为什么这种切片代码比更多的过程代码要快？

Question

I have a Python function that takes a list and returns a generator yielding 2-tuples of each adjacent pair, eg

>>> list(pairs([1, 2, 3, 4]))
[(1, 2), (2, 3), (3, 4)]

I've considered an implementation using 2 slices:

def pairs(xs):
    for p in zip(xs[:-1], xs[1:]): 
        yield p

and one written in a more procedural style:

def pairs(xs):
    last = object()
    dummy = last
    for x in xs:
        if last is not dummy:
            yield last,x
        last = x

Testing using range(2 ** 15) as input yields the following times (you can find my testing code and output here ):

2 slices: 100 loops, best of 3: 4.23 msec per loop
0 slices: 100 loops, best of 3: 5.68 msec per loop

Part of the performance hit for the sliceless implementation is the comparison in the loop ( if last is not dummy ). Removing that (making the output incorrect) improves its performance, but it's still slower than the zip-a-pair-of-slices implementation:

2 slices: 100 loops, best of 3: 4.48 msec per loop
0 slices: 100 loops, best of 3: 5.2 msec per loop

So, I'm stumped. Why is zipping together 2 slices, effectively iterating over the list twice in parallel, faster than iterating once, updating last and x as you go?

EDIT

Dan Lenski proposed a third implementation:

def pairs(xs):
    for ii in range(1,len(xs)):
        yield xs[ii-1], xs[ii]

Here's its comparison to the other implementations:

2 slices: 100 loops, best of 3: 4.37 msec per loop
0 slices: 100 loops, best of 3: 5.61 msec per loop
Lenski's: 100 loops, best of 3: 6.43 msec per loop

It's even slower! Which is baffling to me.

EDIT 2:

ssm suggested using itertools.izip instead of zip , and it's even faster than zip :

2 slices, izip: 100 loops, best of 3: 3.68 msec per loop

So, izip is the winner so far! But still for difficult-to inspect reasons.

Answer 1

This i the result for the iZip which is actually closer to your implementation. Looks like what you would expect. The zip version is creating the entire list in memory within the function so it is the fastest. The loop version just los through the list, so it is a little slower. The izip is the closest in resemblance to the code, but I am guessing there is some memory-management backend processes which increase the time of execution.

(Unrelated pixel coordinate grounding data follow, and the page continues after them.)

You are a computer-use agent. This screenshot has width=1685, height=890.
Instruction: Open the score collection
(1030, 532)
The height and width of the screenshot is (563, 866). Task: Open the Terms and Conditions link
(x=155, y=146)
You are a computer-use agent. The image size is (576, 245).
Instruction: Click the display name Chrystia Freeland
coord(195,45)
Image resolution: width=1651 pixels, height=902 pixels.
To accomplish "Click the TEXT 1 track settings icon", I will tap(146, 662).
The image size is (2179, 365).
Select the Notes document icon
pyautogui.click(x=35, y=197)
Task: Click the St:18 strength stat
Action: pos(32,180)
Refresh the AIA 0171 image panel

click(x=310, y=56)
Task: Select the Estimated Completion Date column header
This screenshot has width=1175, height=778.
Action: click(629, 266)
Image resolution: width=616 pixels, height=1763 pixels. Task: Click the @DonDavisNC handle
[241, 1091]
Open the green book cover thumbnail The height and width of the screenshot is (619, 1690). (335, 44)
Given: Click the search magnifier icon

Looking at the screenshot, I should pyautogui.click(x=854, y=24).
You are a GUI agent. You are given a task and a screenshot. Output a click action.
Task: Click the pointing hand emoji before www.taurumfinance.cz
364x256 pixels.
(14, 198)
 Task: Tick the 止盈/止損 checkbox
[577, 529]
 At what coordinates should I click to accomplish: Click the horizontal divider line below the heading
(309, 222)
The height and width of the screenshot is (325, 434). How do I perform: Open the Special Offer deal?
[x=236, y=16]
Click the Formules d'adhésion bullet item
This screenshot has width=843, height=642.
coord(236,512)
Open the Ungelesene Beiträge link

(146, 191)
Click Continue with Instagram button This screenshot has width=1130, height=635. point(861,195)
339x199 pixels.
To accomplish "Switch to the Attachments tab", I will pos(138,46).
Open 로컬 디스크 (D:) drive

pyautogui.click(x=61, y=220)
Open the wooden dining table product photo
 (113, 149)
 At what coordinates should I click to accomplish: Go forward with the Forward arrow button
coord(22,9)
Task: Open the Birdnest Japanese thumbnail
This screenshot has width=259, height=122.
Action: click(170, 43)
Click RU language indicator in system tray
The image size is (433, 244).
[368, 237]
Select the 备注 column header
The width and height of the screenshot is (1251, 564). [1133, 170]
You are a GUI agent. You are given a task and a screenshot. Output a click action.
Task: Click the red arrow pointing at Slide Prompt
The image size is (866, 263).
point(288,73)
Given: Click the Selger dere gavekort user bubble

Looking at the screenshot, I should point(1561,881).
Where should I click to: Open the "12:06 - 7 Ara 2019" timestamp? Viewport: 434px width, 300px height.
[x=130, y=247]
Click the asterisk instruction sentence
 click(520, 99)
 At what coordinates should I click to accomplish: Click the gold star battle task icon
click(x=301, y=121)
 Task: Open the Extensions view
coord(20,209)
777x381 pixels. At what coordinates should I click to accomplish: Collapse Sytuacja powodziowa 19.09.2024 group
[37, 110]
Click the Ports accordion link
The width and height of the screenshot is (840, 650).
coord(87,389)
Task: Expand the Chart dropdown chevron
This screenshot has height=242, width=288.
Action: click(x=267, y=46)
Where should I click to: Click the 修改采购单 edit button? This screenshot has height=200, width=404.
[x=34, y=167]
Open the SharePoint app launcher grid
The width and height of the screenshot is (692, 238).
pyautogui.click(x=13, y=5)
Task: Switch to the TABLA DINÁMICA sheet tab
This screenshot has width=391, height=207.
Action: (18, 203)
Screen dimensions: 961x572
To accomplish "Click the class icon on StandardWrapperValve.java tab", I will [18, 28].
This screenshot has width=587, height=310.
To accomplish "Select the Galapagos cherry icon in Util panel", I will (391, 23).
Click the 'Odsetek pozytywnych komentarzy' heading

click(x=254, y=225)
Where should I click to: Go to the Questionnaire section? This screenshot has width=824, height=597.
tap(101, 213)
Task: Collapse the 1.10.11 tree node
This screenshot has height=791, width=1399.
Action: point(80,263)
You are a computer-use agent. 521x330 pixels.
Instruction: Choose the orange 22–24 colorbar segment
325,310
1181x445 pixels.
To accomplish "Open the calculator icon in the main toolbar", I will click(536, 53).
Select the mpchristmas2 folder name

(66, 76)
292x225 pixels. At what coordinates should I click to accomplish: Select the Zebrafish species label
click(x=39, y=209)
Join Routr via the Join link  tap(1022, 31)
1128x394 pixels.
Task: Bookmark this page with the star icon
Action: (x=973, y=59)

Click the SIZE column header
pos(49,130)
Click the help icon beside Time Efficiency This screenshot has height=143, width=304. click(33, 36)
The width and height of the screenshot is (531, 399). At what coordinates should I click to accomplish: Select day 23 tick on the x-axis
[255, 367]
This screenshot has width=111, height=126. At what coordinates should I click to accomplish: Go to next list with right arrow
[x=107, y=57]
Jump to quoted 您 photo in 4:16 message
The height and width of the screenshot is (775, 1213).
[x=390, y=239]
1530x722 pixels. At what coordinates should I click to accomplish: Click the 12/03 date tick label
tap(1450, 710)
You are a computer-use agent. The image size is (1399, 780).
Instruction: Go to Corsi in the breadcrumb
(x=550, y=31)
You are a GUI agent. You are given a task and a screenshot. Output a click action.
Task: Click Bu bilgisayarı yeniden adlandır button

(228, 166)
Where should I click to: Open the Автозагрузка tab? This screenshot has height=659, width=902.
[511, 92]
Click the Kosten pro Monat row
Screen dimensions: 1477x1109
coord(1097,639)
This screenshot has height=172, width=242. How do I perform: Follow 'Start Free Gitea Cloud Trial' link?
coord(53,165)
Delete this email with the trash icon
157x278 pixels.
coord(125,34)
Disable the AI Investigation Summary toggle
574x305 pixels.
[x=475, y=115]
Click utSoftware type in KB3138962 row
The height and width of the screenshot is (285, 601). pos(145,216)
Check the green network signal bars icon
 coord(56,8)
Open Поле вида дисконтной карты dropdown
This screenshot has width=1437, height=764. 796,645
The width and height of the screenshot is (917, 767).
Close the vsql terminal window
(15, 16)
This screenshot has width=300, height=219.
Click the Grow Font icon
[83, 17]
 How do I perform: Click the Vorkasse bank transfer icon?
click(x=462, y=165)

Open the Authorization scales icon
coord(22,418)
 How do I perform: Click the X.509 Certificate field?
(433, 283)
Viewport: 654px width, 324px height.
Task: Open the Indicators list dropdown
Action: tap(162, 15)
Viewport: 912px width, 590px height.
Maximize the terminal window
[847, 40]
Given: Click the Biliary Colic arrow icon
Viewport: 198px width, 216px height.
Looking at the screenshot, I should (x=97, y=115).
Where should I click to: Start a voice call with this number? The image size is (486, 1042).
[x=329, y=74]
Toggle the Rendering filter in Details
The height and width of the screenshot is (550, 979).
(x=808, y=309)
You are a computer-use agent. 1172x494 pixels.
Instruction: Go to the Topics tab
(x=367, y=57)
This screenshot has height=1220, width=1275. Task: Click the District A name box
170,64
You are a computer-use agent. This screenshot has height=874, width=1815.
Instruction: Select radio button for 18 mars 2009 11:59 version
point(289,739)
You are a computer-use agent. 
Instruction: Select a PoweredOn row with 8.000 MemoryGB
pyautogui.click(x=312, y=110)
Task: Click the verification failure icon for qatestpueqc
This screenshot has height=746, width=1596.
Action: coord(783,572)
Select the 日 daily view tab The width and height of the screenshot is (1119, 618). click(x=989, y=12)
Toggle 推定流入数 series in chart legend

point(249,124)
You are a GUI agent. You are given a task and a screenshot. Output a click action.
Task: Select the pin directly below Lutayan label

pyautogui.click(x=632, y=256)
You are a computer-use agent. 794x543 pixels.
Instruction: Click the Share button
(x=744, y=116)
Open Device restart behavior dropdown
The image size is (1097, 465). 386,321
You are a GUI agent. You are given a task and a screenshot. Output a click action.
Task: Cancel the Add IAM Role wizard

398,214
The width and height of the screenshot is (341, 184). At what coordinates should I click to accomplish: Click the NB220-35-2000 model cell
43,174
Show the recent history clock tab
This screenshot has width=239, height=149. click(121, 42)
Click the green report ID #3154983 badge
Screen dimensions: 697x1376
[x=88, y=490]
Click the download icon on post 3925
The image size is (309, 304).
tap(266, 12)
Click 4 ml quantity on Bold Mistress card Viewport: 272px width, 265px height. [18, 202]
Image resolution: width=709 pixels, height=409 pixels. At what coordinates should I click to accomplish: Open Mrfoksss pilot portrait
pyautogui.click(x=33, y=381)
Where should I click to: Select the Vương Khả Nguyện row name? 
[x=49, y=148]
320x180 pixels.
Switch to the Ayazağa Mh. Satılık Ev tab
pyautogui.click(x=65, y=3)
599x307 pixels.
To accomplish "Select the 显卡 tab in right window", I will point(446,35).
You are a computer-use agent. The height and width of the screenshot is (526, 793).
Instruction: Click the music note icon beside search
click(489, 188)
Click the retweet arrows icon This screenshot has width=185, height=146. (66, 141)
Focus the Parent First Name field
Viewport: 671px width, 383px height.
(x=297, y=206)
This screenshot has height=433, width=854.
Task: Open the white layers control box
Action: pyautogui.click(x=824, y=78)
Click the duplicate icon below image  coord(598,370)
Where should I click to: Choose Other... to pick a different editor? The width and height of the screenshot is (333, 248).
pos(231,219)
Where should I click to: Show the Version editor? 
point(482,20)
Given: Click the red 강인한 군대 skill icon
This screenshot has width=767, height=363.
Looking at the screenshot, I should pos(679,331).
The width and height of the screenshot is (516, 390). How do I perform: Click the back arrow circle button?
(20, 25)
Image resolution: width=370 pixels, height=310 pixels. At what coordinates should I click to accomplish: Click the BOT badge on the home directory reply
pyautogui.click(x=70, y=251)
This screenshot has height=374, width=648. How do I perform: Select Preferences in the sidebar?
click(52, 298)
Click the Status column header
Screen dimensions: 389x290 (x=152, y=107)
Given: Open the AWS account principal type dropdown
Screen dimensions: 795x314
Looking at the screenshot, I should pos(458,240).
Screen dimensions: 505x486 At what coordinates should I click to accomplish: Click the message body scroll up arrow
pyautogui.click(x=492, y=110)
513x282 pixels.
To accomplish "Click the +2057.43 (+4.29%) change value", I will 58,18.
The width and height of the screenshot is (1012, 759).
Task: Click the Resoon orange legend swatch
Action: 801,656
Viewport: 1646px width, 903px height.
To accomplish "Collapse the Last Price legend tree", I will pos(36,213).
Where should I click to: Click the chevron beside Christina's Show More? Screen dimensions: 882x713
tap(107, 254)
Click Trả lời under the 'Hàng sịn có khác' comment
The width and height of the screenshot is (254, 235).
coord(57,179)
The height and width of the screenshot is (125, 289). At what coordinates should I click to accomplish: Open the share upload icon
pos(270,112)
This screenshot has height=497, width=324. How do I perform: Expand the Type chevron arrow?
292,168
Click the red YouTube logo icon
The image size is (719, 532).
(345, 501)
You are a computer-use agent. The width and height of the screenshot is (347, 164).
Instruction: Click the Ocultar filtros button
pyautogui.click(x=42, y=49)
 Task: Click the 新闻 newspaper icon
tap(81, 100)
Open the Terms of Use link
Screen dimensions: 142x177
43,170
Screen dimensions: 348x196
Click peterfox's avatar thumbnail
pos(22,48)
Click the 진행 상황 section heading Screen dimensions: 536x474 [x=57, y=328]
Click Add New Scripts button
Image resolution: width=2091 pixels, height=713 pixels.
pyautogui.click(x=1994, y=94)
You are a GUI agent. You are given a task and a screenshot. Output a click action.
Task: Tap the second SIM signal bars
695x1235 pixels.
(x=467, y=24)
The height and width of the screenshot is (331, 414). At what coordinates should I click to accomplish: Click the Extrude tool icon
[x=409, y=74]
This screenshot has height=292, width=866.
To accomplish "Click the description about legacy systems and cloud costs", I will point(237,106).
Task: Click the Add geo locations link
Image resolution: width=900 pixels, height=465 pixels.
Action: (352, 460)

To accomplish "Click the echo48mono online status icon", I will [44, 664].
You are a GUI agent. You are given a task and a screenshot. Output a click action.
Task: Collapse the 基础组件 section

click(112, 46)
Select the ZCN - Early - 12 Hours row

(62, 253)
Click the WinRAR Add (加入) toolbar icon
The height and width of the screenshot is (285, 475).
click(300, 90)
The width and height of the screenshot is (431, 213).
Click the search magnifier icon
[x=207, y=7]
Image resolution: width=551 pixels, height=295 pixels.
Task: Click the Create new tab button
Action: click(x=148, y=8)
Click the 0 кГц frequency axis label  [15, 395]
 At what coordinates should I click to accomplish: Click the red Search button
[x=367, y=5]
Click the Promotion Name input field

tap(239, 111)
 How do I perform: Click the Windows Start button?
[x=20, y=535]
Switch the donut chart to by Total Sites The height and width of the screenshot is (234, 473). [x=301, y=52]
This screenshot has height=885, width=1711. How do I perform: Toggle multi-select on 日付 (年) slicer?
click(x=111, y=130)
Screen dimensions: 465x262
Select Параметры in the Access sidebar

In [11]: %timeit pairsLoop([1,2,3,4,5])
1000000 loops, best of 3: 651 ns per loop

In [12]: %timeit pairsZip([1,2,3,4,5])
1000000 loops, best of 3: 637 ns per loop

In [13]: %timeit pairsIzip([1,2,3,4,5])
1000000 loops, best of 3: 655 ns per loop

The version of code is shown below as requested:

from itertools import izip


def pairsIzip(xs):
    for p in izip(xs[:-1], xs[1:]): 
        yield p

def pairsZip(xs):
    for p in zip(xs[:-1], xs[1:]): 
        yield p

def pairsLoop(xs):
    last = object()
    dummy = last
    for x in xs:
        if last is not dummy:
            yield last,x
        last = x

Answer 2

Lots of interesting discussion elsewhere in this thread. Basically, we started out comparing two versions of this function, which I'm going to describe with the following dumb names:

1. The " zip -py" version:

    def pairs(xs): for p in zip(xs[:-1], xs[1:]): yield p 

2. The "loopy" version:

    def pairs(xs): last = object() dummy = last for x in xs: if last is not dummy: yield last,x last = x 

So why does the loopy version turn out to be slower? Basically, I think it comes down to a couple things:

1. The loopy version explicitly does extra work: it compares two objects' identities ( if last is not dummy: ... ) on every pair-generating iteration of the inner loop.

   • @mambocab's edit shows that not doing this comparison does make the loopy version
     slightly faster, but doesn't fully close the gap.
     
     

2. The zippy version does more stuff in compiled C code that the loopy version does in Python code:

   • Combining two objects into a tuple . The loopy version does yield last,x , while in the zippy version the tuple p comes straight from zip , so it just does yield p .

   • Binding variable names to object: the loopy version does this twice in every loop, assigning x in the for loop and last=x . The zippy version does this just once, in the for loop.

3. Interestingly, there is one way in which the zippy version is actually doing more work: it uses two listiterator s, iter(xs[:-1]) and iter(xs[1:]) , which get passed to zip . The loopy version only uses one listiterator ( for x in xs ).

   • Creating a listiterator object (the output of iter([]) ) is likely a very highly optimized operation since Python programmers use it so frequently.
   • Iterating over list slices, xs[:-1] and xs[1:] , is a very lightweight operation which adds almost no overhead compared to iterating over the whole list. Essentially, it just means moving the starting or ending point of the iterator, but not changing what happens on each iteration.

Answer 3

I suspect the main reason that the second version is slower is because it does a comparison operation for every single pair that it yield s:

# pair-generating loop
for x in xs:
    if last is not dummy:
       yield last,x
    last = x

The first version does not do anything but spit out values. With the loop variables renamed, it's equivalent to this:

# pair-generating loop
for last,x in zip(xs[:-1], xs[1:]):
    yield last,x 

It's not especially pretty or Pythonic, but you could write a procedural version without a comparison in the inner loop. How fast does this one run?

def pairs(xs):
    for ii in range(1,len(xs)):
        yield xs[ii-1], xs[ii]